GIVEN ENTRIES below:

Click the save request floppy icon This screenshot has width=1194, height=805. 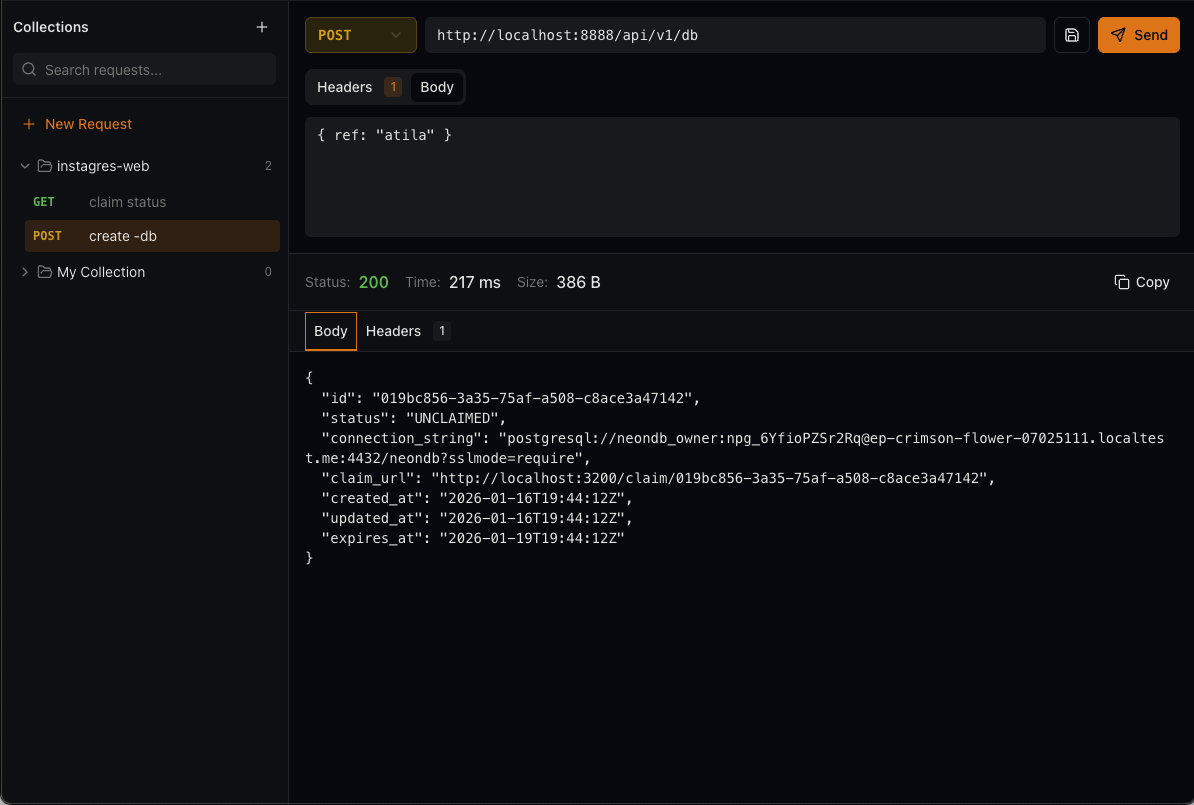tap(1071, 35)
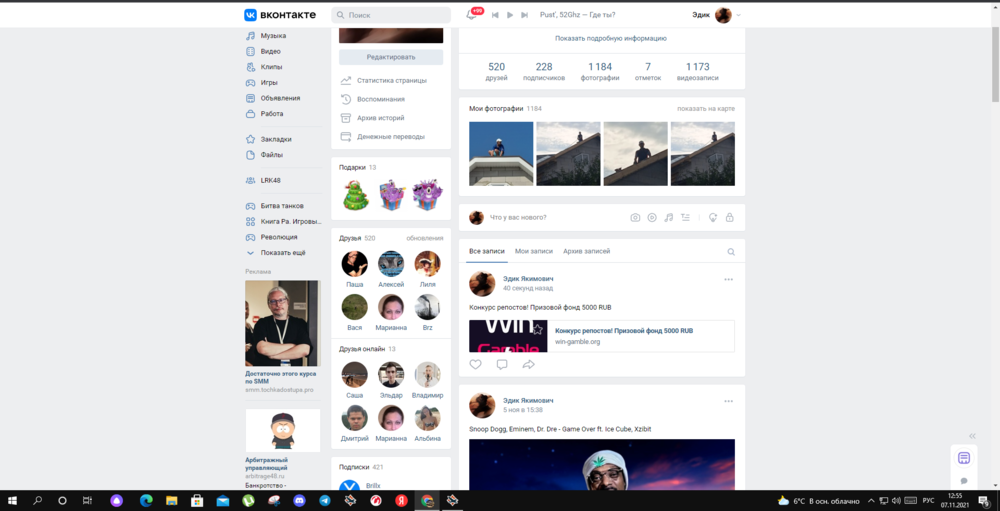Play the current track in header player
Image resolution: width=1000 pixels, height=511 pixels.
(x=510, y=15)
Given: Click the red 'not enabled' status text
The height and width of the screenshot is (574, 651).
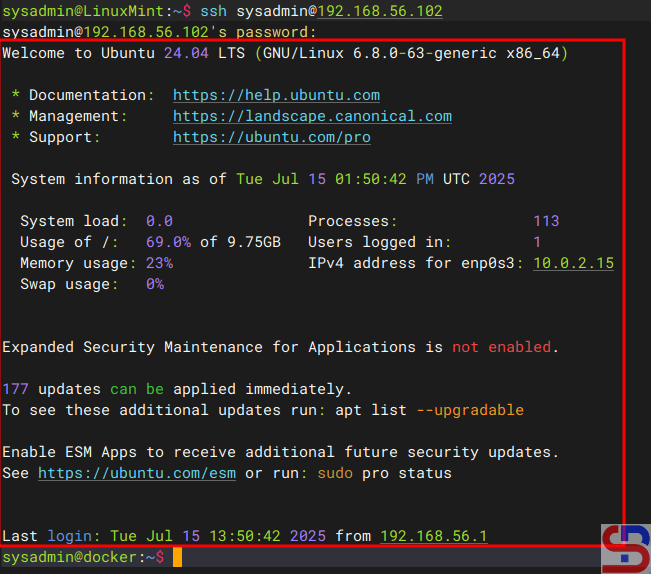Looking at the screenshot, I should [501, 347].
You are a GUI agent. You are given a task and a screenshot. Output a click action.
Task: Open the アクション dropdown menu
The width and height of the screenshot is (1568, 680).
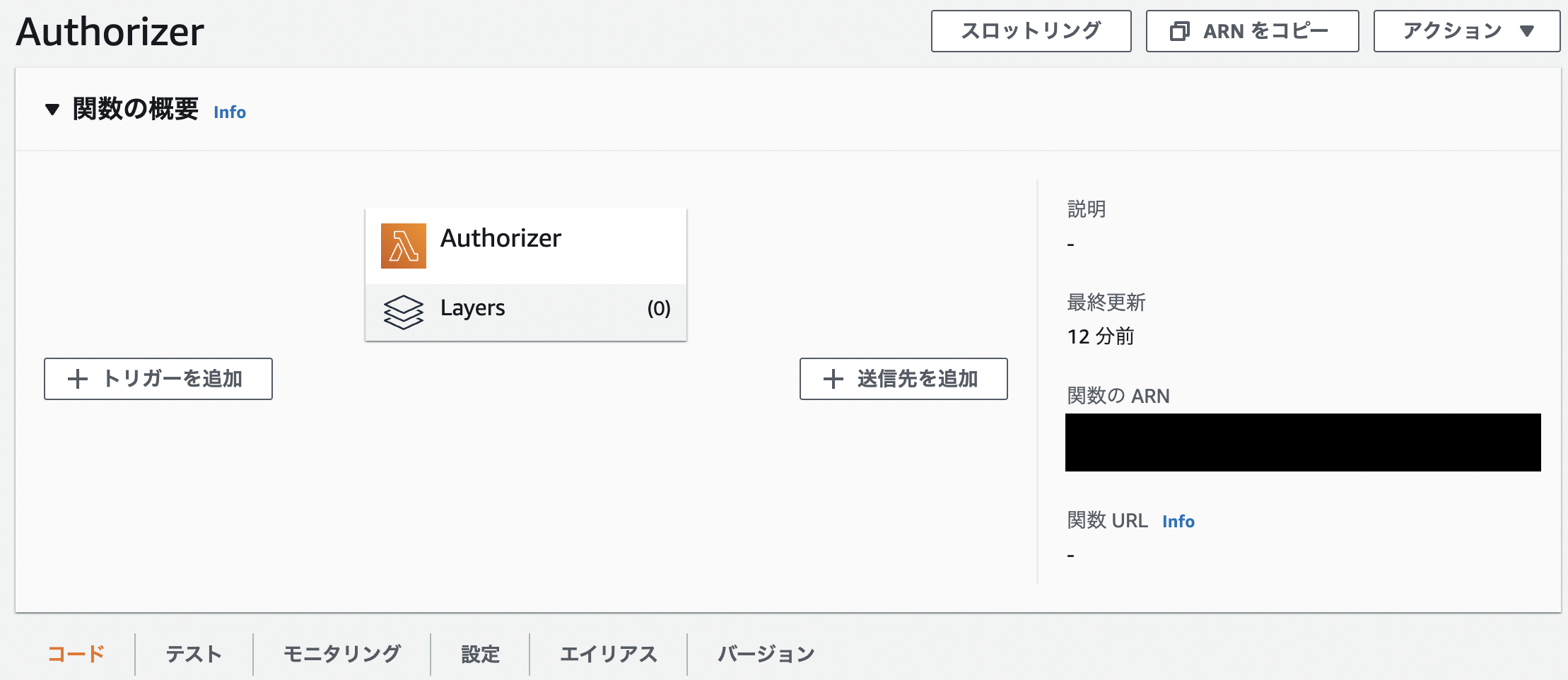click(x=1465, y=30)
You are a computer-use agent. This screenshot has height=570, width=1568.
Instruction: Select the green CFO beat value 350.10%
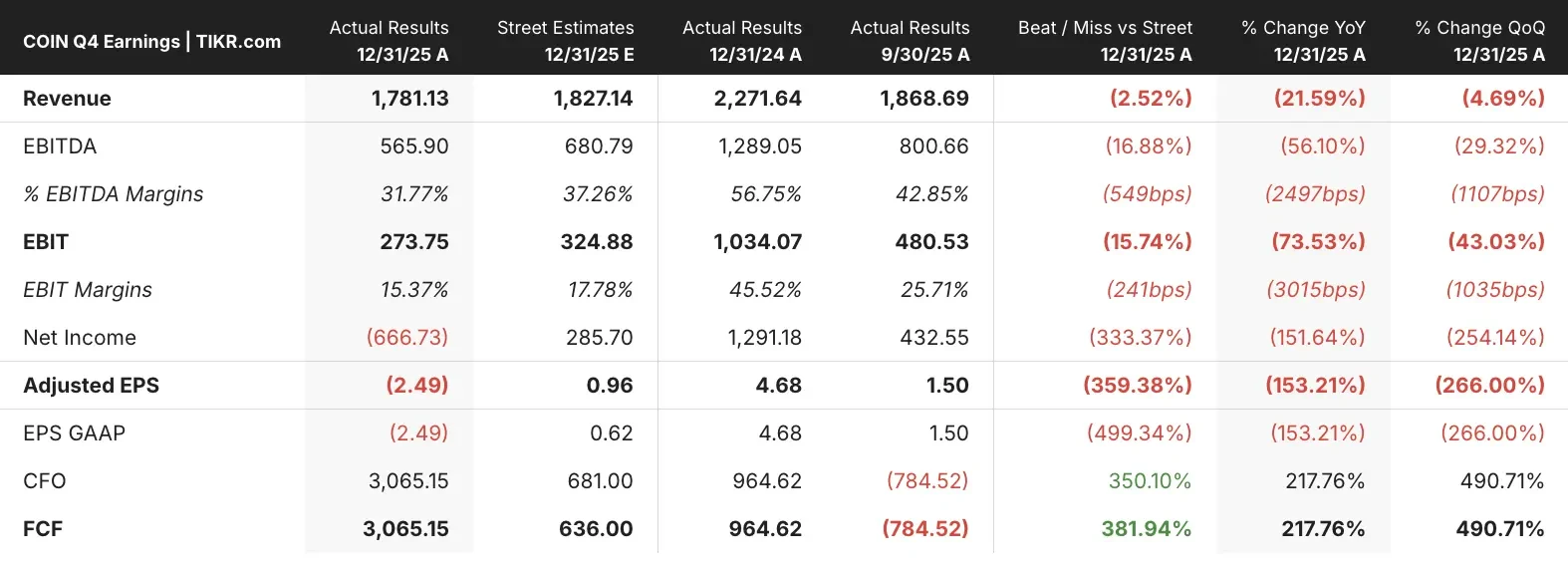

End of GIVEN ENTRIES.

== EXERCISE DESCRIPTION ==
Please retype the lines from the one containing "Task: Open the アクション dropdown menu" through the last line of the records above, exactly as written, and leave out any pictures.

== FINAL ANSWER ==
Task: Open the アクション dropdown menu
The width and height of the screenshot is (1568, 680).
click(x=1465, y=30)
You are a computer-use agent. This screenshot has height=570, width=1568.
Instruction: Select the green CFO beat value 350.10%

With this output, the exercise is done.